WORK REQUIRED: Copy out the rows from the very first one through the row containing "Location (462, 1489)", both included, keeping every character unchanged.

EXERCISE INPUTS:
============================================================

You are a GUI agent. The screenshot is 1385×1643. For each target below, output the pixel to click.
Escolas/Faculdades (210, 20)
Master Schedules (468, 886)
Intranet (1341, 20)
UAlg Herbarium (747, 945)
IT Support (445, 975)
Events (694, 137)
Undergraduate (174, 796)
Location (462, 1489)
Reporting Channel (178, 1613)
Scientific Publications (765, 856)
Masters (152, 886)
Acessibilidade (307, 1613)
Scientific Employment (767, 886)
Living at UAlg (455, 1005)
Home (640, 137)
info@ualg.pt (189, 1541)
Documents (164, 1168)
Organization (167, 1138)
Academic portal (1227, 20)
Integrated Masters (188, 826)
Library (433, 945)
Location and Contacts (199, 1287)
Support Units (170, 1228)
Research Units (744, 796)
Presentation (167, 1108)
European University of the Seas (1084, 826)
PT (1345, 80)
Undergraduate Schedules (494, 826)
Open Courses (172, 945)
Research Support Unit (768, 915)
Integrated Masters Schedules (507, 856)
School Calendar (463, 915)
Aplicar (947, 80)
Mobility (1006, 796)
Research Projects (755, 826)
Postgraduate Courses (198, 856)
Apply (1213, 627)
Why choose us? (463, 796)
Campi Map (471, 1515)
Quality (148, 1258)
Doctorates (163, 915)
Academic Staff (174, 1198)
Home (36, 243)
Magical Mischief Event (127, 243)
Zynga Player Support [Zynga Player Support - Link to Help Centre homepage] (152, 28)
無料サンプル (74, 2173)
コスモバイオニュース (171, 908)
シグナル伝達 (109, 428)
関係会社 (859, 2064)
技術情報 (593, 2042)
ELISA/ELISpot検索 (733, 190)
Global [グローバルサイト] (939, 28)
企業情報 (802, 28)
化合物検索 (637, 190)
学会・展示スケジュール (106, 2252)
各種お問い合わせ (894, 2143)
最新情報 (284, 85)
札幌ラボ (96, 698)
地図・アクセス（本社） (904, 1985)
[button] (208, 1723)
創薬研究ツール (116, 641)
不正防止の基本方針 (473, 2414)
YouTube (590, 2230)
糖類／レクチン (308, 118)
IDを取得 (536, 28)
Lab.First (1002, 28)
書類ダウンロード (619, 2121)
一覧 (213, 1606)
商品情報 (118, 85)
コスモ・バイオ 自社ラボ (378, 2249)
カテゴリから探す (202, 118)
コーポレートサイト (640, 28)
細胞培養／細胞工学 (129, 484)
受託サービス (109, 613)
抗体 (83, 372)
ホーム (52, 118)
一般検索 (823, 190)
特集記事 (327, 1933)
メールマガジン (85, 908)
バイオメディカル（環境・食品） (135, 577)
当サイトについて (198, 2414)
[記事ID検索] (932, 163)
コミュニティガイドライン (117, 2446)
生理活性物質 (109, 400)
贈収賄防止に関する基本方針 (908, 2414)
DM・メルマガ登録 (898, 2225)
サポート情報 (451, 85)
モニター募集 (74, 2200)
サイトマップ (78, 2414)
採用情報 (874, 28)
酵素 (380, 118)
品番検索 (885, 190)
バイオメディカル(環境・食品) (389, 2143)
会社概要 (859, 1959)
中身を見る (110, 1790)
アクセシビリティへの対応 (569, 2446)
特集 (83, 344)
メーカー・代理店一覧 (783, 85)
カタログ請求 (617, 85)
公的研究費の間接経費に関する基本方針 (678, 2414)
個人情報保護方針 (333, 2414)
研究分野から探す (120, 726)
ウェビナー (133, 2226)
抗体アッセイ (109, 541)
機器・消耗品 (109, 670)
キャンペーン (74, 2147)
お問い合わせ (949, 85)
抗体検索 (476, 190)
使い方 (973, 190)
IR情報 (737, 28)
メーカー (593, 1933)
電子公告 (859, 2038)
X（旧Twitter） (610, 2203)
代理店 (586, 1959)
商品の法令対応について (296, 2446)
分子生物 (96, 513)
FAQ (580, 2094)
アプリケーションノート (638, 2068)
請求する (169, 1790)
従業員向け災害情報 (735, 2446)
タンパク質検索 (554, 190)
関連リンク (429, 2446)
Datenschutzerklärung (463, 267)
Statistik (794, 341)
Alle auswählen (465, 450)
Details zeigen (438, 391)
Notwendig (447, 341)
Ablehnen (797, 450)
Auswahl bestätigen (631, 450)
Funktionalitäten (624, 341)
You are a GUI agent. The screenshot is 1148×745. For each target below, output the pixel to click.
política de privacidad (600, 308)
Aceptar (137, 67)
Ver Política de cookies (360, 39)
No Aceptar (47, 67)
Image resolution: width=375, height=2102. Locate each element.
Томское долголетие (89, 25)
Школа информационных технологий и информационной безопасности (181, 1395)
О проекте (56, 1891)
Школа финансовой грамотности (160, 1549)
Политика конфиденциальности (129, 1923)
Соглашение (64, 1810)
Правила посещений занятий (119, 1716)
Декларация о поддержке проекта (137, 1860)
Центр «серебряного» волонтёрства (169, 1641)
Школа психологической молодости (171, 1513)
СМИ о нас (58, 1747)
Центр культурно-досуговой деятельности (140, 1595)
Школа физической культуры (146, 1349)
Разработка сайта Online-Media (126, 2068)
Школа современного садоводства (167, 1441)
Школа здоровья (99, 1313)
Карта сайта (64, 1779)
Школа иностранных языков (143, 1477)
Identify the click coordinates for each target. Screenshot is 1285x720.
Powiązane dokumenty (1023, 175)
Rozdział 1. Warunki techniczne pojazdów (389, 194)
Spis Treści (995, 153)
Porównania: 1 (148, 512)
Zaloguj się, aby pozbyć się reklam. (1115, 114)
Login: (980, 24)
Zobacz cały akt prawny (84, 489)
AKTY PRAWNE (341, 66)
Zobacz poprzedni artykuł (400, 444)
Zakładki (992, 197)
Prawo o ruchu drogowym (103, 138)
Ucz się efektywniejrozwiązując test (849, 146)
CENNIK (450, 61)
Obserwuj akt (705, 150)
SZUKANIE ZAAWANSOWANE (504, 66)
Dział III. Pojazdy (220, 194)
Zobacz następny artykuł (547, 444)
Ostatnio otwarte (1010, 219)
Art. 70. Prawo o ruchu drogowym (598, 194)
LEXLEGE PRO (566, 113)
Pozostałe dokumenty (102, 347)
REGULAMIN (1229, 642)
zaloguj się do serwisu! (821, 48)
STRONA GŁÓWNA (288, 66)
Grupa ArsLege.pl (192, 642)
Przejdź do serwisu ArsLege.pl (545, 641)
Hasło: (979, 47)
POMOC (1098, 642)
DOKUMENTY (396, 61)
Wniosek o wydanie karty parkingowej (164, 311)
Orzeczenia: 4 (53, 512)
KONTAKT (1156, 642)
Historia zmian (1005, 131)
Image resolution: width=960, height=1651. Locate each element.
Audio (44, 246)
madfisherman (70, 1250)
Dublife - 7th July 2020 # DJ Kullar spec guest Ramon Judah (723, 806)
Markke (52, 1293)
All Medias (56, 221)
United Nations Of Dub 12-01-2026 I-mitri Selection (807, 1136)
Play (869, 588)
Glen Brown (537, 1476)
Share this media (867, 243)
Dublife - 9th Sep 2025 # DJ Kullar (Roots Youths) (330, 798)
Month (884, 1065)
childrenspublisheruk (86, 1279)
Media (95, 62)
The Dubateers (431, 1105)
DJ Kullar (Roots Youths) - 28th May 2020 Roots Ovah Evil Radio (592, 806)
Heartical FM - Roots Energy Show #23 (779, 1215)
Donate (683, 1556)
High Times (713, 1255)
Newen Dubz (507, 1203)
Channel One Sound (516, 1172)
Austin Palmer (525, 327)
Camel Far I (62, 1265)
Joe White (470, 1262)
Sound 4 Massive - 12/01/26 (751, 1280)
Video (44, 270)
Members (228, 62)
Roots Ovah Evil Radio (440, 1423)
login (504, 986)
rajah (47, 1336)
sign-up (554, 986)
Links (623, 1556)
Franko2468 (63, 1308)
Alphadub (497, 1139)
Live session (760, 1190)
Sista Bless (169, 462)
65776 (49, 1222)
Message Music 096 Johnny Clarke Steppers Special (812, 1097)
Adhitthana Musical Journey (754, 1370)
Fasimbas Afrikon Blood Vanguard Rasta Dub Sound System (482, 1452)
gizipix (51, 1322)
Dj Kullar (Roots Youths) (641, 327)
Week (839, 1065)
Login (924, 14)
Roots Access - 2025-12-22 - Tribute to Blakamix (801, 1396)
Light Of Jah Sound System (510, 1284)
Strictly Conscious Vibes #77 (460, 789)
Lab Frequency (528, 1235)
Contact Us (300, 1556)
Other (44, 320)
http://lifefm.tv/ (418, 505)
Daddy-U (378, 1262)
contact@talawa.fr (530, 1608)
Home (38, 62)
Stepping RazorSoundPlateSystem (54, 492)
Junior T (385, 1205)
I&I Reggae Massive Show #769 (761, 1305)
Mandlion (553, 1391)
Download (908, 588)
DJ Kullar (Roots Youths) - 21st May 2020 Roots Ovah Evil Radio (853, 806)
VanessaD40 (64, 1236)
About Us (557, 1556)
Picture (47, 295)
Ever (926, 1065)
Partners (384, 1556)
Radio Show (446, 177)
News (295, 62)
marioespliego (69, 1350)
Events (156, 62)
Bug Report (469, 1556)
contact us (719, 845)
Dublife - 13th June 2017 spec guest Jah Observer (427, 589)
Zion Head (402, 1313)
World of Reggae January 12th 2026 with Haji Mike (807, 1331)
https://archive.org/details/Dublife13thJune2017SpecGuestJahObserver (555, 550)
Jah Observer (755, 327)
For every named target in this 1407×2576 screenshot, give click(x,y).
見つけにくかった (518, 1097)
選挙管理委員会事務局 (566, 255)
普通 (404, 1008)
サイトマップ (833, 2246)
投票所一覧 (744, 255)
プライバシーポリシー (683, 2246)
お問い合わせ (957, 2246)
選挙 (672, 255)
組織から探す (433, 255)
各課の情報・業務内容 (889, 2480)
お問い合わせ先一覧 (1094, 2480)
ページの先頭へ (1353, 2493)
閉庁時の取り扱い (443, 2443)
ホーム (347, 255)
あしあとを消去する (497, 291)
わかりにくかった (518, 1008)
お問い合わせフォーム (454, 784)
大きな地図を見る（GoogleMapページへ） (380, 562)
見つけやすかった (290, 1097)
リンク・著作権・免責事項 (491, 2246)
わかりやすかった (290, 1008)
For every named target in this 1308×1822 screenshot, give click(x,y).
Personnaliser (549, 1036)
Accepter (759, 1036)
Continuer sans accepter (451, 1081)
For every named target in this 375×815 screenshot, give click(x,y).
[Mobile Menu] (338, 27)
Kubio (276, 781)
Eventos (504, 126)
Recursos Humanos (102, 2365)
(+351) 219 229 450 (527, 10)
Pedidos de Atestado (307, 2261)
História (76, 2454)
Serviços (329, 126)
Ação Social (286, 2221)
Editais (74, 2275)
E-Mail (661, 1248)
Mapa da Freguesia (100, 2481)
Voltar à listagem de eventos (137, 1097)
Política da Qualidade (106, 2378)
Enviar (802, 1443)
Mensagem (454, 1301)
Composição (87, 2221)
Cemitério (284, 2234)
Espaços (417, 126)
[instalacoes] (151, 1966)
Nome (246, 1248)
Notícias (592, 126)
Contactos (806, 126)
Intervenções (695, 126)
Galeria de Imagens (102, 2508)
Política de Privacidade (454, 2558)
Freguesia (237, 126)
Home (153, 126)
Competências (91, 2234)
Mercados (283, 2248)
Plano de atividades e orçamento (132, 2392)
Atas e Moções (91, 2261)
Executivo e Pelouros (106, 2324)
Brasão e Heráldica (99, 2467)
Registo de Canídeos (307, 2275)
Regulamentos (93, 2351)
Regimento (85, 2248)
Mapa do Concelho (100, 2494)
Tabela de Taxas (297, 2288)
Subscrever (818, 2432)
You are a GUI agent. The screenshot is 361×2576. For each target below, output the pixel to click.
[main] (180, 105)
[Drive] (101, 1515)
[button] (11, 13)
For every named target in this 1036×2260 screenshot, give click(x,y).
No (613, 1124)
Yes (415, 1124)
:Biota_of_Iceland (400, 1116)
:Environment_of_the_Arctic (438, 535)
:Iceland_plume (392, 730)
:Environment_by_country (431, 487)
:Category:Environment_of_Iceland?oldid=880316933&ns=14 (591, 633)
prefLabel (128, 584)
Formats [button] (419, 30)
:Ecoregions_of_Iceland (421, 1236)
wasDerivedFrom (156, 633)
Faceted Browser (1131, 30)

============================================================

COMPLETE OUTPUT:
You are a GUI agent. The screenshot is 1385×1643. For each target below, output the pixel to click.
Escolas/Faculdades (210, 20)
Master Schedules (468, 886)
Intranet (1341, 20)
UAlg Herbarium (747, 945)
IT Support (445, 975)
Events (694, 137)
Undergraduate (174, 796)
Location (462, 1489)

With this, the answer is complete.